* _Given data_:
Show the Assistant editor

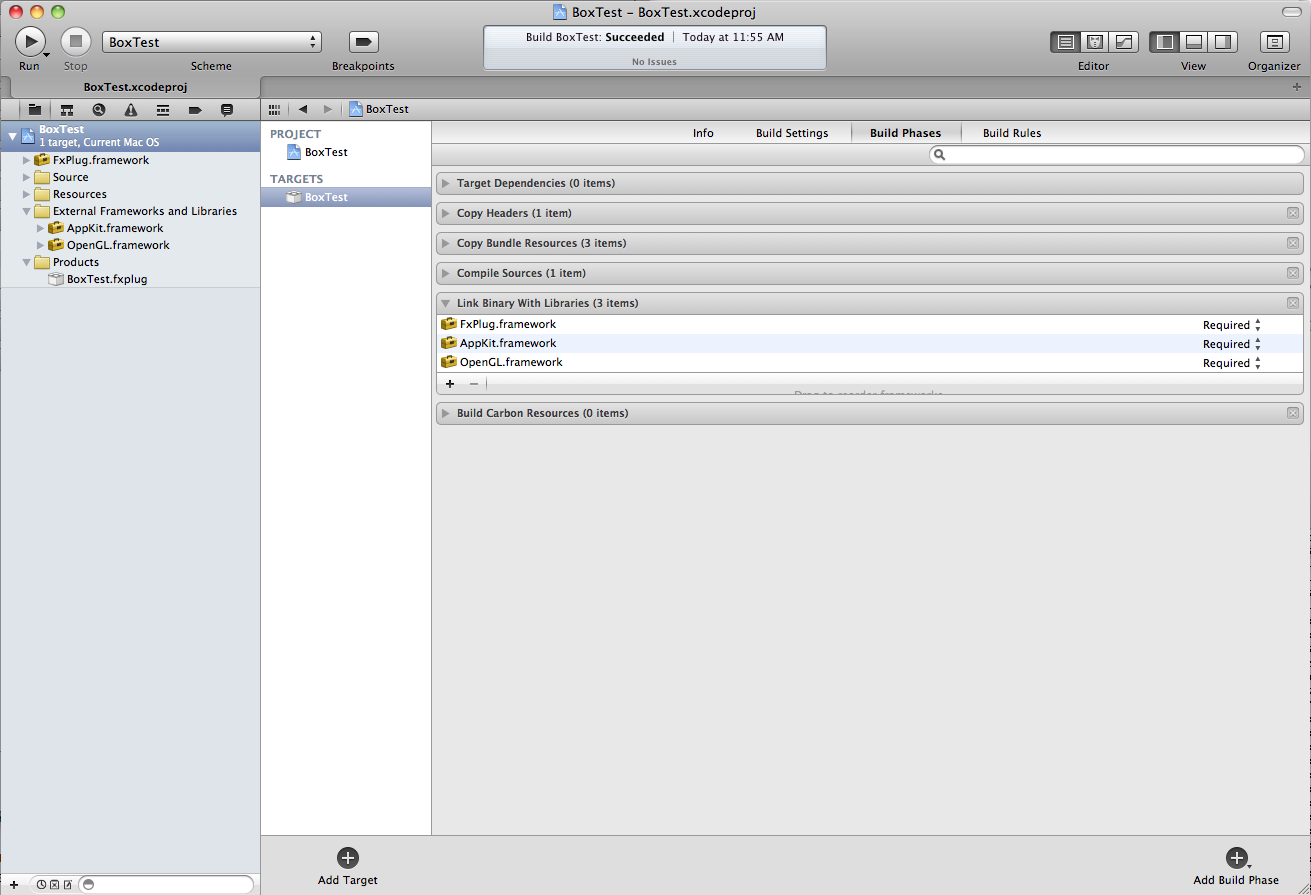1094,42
==
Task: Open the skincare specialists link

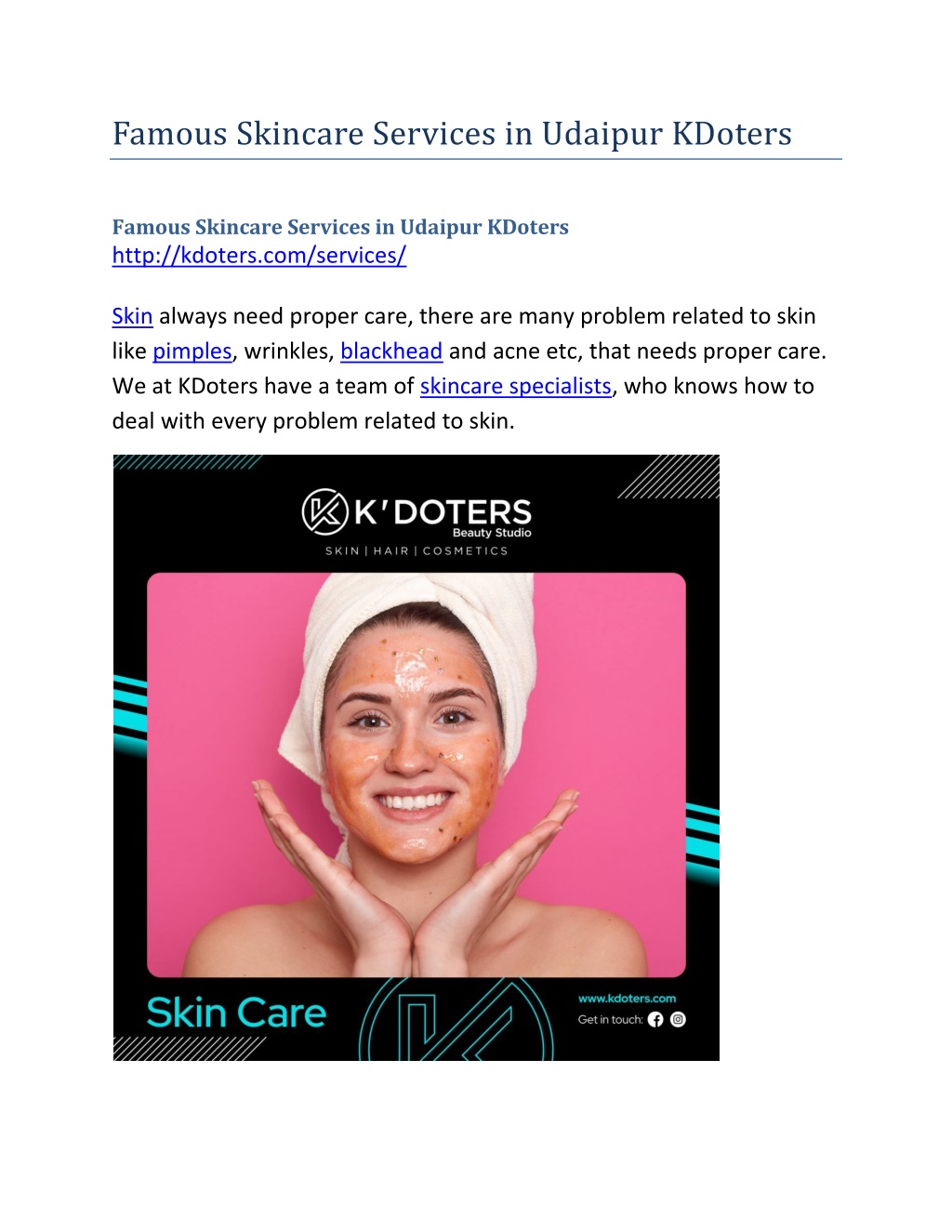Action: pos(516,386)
--
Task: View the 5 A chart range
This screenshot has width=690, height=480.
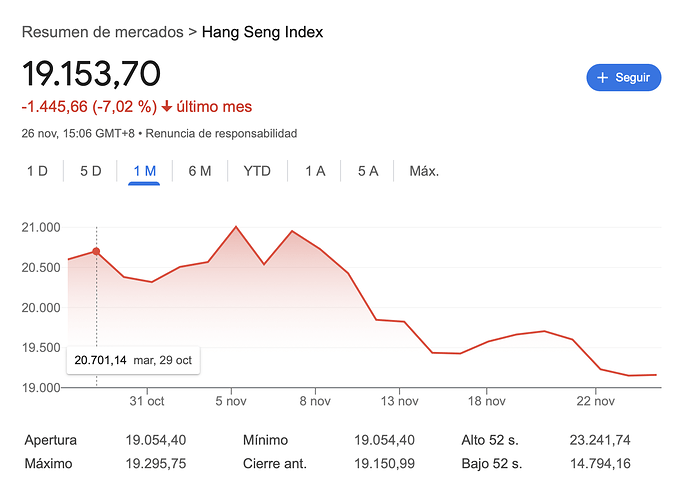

* _What the task asks_: Of all the entries above, repeat only the lines from the line that has "Task: View the 5 A chart range" to the line that has "This screenshot has width=690, height=480.", both lines included, exactly.

* _Written response_:
Task: View the 5 A chart range
This screenshot has width=690, height=480.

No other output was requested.